**Text excerpt:**
···
Ethical Performance
inside intelligence for responsible business


Tyre firm moves on health

July 2010

The world's seventh largest tyre manufacturer is to open a hospital for employees in what is being seen as a response to allegations that it has neglected occupational health concerns.

South Korea-based Hankook Tire, 70 per cent of whose sales are overseas, has almost completed construction of the hospital, and doctors have already started work there.

The hospital appears to have been provided partly because the huge Dutch pension asset management company APG has put pressure on Hankook over employee health at its plants.

Some of Hankook's 14,000 workers have complained of unusually high death rates at the factories, which they claim could be linked to solvents used in tyre production. Last year five Hankook officials were convicted of failing to prevent work-related deaths, but they have appealed and the company denies any offence.

APG, which manages about €240billion ($295bn, £199bn) in assets, said the company's management had at first been intransigent over the issue and had refused to discuss it.

However, by June 2009 APG's Hong Kong office had started engaging with the company on employee health and safety. It said: 'We voiced our worry that Hankook's customers might no longer want to do business with a supplier that treats its own employees badly - and that message hit home.'

APG said it viewed the opening of the hospital as a 'modest success' but that it would need to be 'the first step in a longer trajectory'. APG emphasised: 'We are trying to convince management that there are fundamental issues that need addressing when it comes to employee health and safety. At the same time, we are counting our blessings because management has taken a first step forward after years of simply denying the problems.'

Trade unions claim there is evidence that in recent years poor workplace practices have contributed to an unusually high number of deaths from cancer and heart disease among Hankook employees - and that about 1800 of the 3000-plus workers at its Daejeon and Geumsan plants were told they needed further medical examinations following recent health check-ups.

Hankook, which sells tyres in 120 countries, considers the death rates 'hardly abnormal'. It quotes a recent report by the state-run Korea Occupational Safety and Health Agency that found no link between the deaths and exposure to organic solvents.

Hankook has also been working recently with South Korea's Eulji University Hospital to promote staff well-being through an employee health promotion programme. It will now provide regular check-ups and physical examinations, 'which will provide accurate data on personal health and the operation of an optimal health management system'.

Meanwhile, APG has asked another Korean multinational, Samsung Electronics, to deal fully with accusations from at least 23 former employees who claim to have been made seriously ill, mostly with leukaemia, by their work.  

APG said that, although Samsung Electronics, the world's biggest electronic chip manufacturer, denies all responsibility, 'the accusations are serious enough to warrant action'. The investor has asked the company to hold an independent inquiry and to 'take any measures needed to guarantee the safety of its employees'.
···
**Information supplied:**
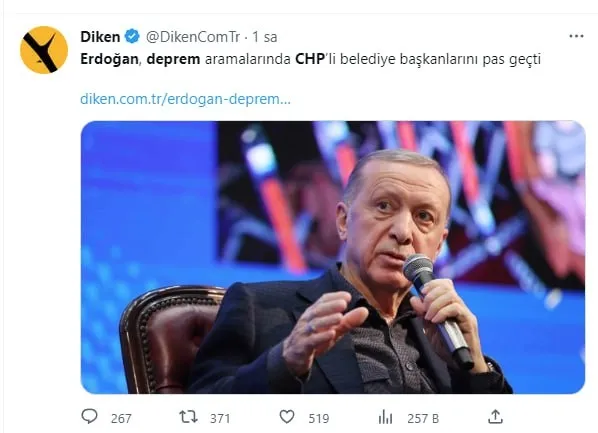Open the tweet via '1 sa' timestamp
Image resolution: width=598 pixels, height=433 pixels.
click(x=265, y=37)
···
**Tasks and exercises:**
a - Print the Hankook article from "South Korea-based Hankook" to "at its plants.".
b - Answer these questions from the Hankook article.
(i) How many workers does Hankook employ?
(ii) In how many countries does Hankook sell tyres?
(iii) How many former Samsung Electronics employees claim their work made them seriously ill?
The listing comes from a different source than the Hankook article.

**Responses by task:**
a -
South Korea-based Hankook Tire, 70 per cent of whose sales are overseas, has almost completed construction of the hospital, and doctors have already started work there.

The hospital appears to have been provided partly because the huge Dutch pension asset management company APG has put pressure on Hankook over employee health at its plants.

b -
(i) 14,000
(ii) 120
(iii) At least 23